Adult / Senior Tennis Spotlight – Colleen Ferrell
Colleen Clery Ferrell hates losing just as much as the next person, but not winning is especially hard to take when it involves her hometown San Diego Chargers.
Originally from Chicago, Ferrell admits she jumped on her hometown NFL team’s bandwagon nearly 35 years ago after arriving in sunny San Diego where she’s been ever since, including serving the past 10 years as the director of the Balboa Tennis Club.
“I’m a pretty diehard fan,” she said on a recent Sunday, right after the Chargers had fallen to their AFC East rivals the Denver Broncos. “I hate to lose just like everyone else in this town. But I still support them no matter what.”

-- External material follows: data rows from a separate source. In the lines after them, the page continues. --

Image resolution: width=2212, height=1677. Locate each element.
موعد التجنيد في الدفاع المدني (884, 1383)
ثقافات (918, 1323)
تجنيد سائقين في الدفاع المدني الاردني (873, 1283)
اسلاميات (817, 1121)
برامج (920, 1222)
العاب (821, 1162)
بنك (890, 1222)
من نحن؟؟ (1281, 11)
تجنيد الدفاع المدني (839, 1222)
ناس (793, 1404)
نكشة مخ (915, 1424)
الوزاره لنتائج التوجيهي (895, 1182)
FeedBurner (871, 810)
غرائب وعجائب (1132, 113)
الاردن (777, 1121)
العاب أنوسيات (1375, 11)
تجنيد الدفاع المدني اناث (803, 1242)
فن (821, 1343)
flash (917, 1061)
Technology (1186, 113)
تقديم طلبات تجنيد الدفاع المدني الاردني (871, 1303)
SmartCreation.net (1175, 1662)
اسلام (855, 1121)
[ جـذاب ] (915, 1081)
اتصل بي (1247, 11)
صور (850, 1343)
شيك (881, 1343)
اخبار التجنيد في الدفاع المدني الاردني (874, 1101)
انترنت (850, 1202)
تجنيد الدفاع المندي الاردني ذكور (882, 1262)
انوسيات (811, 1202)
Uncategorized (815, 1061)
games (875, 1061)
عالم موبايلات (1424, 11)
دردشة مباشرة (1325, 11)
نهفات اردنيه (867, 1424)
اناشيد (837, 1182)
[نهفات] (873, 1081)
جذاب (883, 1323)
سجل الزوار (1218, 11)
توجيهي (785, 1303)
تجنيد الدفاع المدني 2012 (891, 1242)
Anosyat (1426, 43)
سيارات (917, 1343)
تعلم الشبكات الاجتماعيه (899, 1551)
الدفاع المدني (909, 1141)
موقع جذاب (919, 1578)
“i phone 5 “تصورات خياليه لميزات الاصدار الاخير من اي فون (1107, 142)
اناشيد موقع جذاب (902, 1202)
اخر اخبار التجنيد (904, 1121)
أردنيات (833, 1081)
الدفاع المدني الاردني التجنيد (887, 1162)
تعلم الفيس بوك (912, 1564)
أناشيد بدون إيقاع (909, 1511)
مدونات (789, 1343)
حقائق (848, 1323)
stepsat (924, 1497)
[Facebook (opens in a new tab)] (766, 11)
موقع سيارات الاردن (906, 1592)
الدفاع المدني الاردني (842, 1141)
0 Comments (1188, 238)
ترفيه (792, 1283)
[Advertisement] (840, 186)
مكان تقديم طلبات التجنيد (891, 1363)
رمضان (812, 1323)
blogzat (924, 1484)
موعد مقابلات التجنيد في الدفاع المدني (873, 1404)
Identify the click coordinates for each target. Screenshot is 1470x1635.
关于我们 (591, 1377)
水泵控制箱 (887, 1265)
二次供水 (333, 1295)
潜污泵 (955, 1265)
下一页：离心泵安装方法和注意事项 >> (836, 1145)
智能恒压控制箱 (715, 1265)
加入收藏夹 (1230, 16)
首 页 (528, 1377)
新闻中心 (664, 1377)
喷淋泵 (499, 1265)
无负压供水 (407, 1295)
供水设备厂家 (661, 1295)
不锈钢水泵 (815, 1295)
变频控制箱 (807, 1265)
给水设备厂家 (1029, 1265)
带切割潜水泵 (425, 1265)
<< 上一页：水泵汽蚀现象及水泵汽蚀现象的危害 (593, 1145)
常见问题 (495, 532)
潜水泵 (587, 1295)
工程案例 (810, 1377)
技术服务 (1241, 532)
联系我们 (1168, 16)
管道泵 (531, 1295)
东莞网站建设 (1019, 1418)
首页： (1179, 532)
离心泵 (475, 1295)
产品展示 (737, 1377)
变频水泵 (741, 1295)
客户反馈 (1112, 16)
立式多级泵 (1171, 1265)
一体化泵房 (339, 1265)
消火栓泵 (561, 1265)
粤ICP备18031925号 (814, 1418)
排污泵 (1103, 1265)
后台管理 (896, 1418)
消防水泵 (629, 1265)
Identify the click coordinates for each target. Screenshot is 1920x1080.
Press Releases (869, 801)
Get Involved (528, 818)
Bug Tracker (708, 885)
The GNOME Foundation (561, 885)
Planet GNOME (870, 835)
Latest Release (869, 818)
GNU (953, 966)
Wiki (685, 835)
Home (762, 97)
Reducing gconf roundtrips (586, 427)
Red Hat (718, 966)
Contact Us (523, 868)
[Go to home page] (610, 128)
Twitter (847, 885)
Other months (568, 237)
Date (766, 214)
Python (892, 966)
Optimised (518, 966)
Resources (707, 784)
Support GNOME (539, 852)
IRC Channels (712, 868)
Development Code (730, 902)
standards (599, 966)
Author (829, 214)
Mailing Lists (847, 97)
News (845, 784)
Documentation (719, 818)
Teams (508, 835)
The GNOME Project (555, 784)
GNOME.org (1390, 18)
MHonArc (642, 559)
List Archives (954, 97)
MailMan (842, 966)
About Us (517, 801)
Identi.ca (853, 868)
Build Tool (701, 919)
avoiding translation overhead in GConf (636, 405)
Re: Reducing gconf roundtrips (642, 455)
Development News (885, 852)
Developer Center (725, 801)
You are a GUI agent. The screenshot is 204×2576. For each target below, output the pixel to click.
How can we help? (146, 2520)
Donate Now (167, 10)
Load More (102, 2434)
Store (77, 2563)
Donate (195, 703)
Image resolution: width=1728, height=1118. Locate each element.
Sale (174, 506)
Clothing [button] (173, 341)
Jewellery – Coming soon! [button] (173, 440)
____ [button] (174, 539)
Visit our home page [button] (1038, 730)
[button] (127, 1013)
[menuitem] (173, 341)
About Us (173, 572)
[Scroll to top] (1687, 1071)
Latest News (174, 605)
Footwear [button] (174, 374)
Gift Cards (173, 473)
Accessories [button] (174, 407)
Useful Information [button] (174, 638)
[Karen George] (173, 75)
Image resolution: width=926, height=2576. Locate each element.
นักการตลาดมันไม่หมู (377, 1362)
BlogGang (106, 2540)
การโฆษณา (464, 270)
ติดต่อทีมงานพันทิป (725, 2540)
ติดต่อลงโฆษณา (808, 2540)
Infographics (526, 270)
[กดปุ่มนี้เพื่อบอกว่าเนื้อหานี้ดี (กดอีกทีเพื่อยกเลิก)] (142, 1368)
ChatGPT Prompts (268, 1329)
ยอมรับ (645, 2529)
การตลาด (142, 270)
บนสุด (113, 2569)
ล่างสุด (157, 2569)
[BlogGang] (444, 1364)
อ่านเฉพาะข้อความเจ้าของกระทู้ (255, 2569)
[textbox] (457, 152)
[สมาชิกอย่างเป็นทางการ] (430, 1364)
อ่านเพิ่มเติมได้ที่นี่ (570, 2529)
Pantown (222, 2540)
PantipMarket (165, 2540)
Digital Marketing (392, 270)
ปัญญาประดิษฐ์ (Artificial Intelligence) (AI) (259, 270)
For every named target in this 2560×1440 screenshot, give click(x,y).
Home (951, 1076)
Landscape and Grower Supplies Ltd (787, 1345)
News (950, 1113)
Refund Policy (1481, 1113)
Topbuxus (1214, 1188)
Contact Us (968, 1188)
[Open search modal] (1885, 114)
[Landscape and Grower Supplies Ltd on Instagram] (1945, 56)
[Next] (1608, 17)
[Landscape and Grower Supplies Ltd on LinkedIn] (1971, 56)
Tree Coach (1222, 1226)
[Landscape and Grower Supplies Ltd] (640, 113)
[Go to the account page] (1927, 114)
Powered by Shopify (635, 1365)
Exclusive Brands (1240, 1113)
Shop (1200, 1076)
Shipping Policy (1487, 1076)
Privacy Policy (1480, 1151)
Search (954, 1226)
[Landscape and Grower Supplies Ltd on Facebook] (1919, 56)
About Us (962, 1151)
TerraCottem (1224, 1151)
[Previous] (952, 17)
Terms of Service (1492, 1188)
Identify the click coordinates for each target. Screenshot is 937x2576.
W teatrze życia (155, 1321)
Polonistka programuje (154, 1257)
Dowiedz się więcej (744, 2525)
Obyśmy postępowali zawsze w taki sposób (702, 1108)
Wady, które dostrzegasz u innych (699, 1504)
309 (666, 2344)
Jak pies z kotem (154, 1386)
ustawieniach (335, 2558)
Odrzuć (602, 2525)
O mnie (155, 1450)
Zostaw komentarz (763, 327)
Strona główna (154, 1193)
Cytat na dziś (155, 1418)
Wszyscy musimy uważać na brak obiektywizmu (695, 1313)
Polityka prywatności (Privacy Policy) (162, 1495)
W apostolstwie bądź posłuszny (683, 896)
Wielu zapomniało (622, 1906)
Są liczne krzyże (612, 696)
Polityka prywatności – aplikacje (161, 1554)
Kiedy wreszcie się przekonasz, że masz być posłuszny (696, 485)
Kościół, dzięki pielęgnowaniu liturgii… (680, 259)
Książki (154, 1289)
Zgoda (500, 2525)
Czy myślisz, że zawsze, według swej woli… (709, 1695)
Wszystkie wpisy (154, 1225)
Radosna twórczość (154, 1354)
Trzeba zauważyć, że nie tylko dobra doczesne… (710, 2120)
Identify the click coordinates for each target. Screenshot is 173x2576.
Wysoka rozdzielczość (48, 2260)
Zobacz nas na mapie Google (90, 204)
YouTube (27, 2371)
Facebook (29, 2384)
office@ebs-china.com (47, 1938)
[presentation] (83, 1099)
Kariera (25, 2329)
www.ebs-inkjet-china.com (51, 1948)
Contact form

An admitted late-comer to the game of tennis, Ferrell set out for warmer weather after transferring from the University of Illinois to play for the University of Arizona for her final two years of college.
With her eligibility up, Ferrell came further west and began playing tennis at the San Diego Tennis and Racquet Club, while bartending there on the side for extra money.
Ferrell met some members who knew it was her dream to give the pro tour a shot. Those members invested in her travel and Ferrell was given the opportunity to test her skills at the professional level.
“They knew that I wanted to play the tour, and that it was my dream,” Ferrell said. “I came to the game late. My father passed away while I was in college. I was determined to succeed at something in life as a dedication to him so I chose tennis. I threw myself into tennis and played six or seven hours a day. I was obsessed with becoming the best player possible.. In retrospect, I’m happy I had the opportunity to try the tour.
“People ask me if I ever played Chris Evert; I never did get to play a top player,” she added. “But I had a taste of the travel and the lifestyle and I lasted nine months. I didn’t have any coaching and I was on my own, but I was able to beat two players ranked in the top 300 in the world.”
Ferrell eventually graduated from San Diego State with a journalism degree and spent 20 years teaching tennis at Vacation Village, now Paradise Point Resort.
Ferrell retired from there and went into hotel sales for two years. About 10 years ago, a former student called Ferrell and told her there was an opening at Balboa that she thought would be a good fit for her.
“It was perfect for my skill set and everything I had done in the past, from management to being a player and just being in the industry for a long time,” she said. “I’m just so happy to be at Balboa. I love the tennis environment and it’s been a perfect job for me at this time in my life.”
Ferrell has two high-school aged children, and spends a lot of time on the court with daughter Cassidy, who is attempting to earn a scholarship to play college tennis.
For the past two years, she has served as the coordinator for the Southern California teams (35s to 80s) that recently competed in the National Senior Women’s Intersectionals in San Antonio, Texas.
The 75s SoCal team brought home the gold, the 65s won the bronze and Ferrell played on the 55 team which won silver.
“I love the challenge of Intersectional competition and have been a part of the teams as a player on and off for the past nine years,” Ferrell said. “It’s such a great event and an honor to represent Southern California. I have seen the interest continue to grow as more players see the opportunity to compete against other regions of the country in a team event as a great experience.”
Memberships at Balboa have fluctuated between 1,200 to 1,400 members in the years Ferrell has been the director. The public facility costs just $6 for an adult day pass that anyone has access to and overall attracts players locally and nearly 6000 visitors annually.
“The Club is always looking to get better and to improve,” Ferrell said. “We have five major tournaments that we sponsor during the year, over 30 league teams and a terrific board of Directors who strive to keep the Club as one of the best public facilities in the country.”
The Balboa Tennis Club also runs weekly military wounded, ill and injured classes. Last spring, the Club held The 3rd Annual Wounded Warrior Tennis Camp that hosted active duty and veterans from all branches of the armed services. The camp is run by Balboa Tennis Club Tennis Director Geoff Griffin and San Diego District Tennis Association President Steve Kappes.
“They just finished a mini wheelchair camp with about 20 players in October,” Ferrell said. “They really put on a great show for these guys who have done so much for our country. It just keeps getting bigger and bigger and we are proud to have the Wounded Warrior’s at our club.”